## Given data
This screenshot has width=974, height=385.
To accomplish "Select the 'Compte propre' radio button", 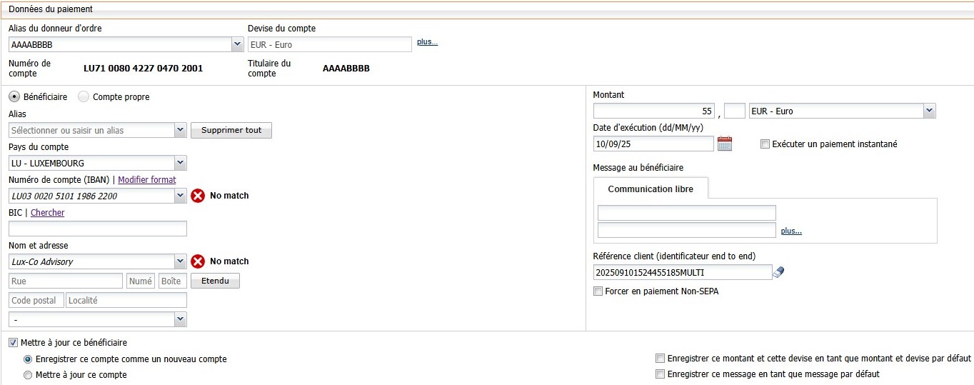I will point(84,97).

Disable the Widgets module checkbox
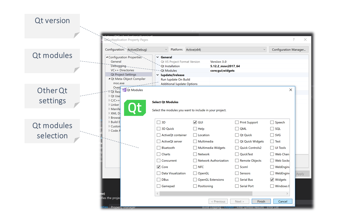[272, 180]
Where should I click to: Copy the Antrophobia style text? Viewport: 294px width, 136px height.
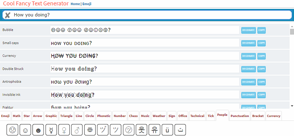[x=261, y=82]
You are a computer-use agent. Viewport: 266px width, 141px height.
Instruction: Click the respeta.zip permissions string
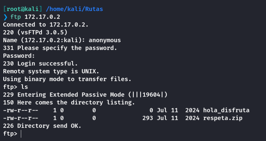[x=21, y=118]

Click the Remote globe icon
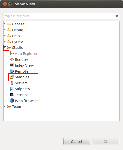tap(12, 71)
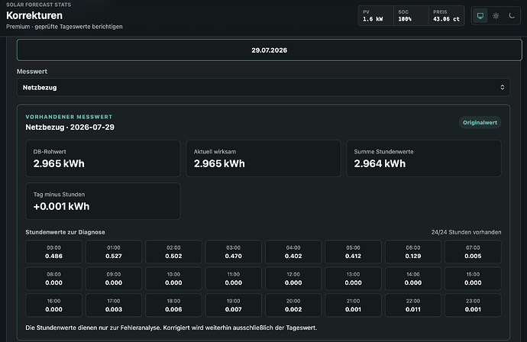Click the SOC 100% status indicator

point(411,16)
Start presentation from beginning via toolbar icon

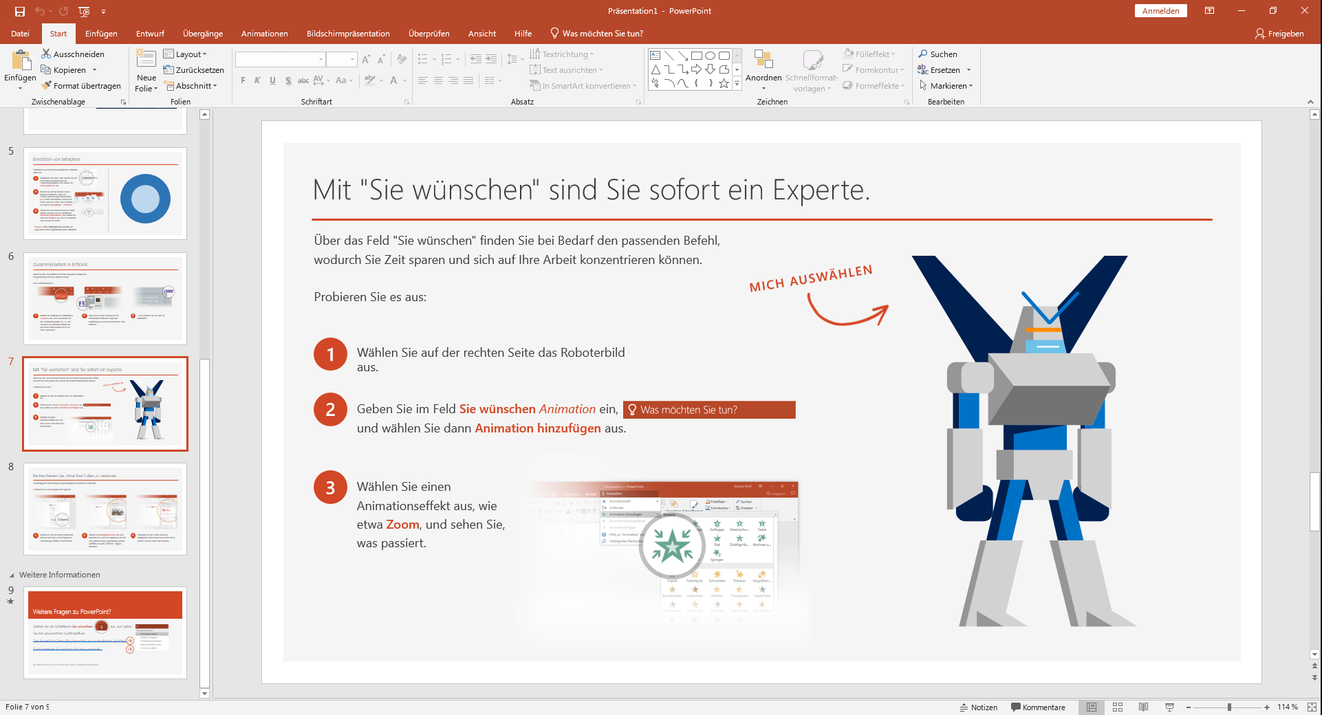84,11
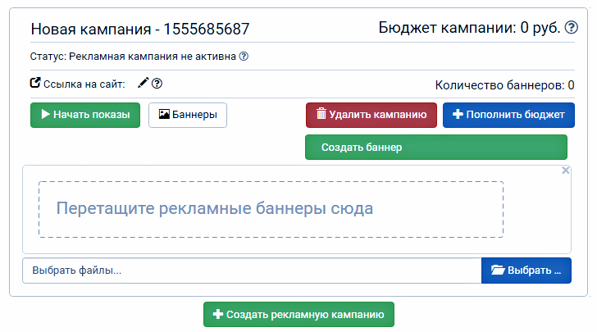597x332 pixels.
Task: Click Пополнить бюджет button
Action: 508,115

## Exercise
Quote the material above exactly, from the line holding "Click the Remote globe icon" through its last line, including both. Omit the pictures.

## Task response
Click the Remote globe icon
tap(12, 71)
Click the SOC 100% status indicator

point(411,16)
Start presentation from beginning via toolbar icon

84,11
597x332 pixels.
Task: Click Пополнить бюджет button
Action: 508,115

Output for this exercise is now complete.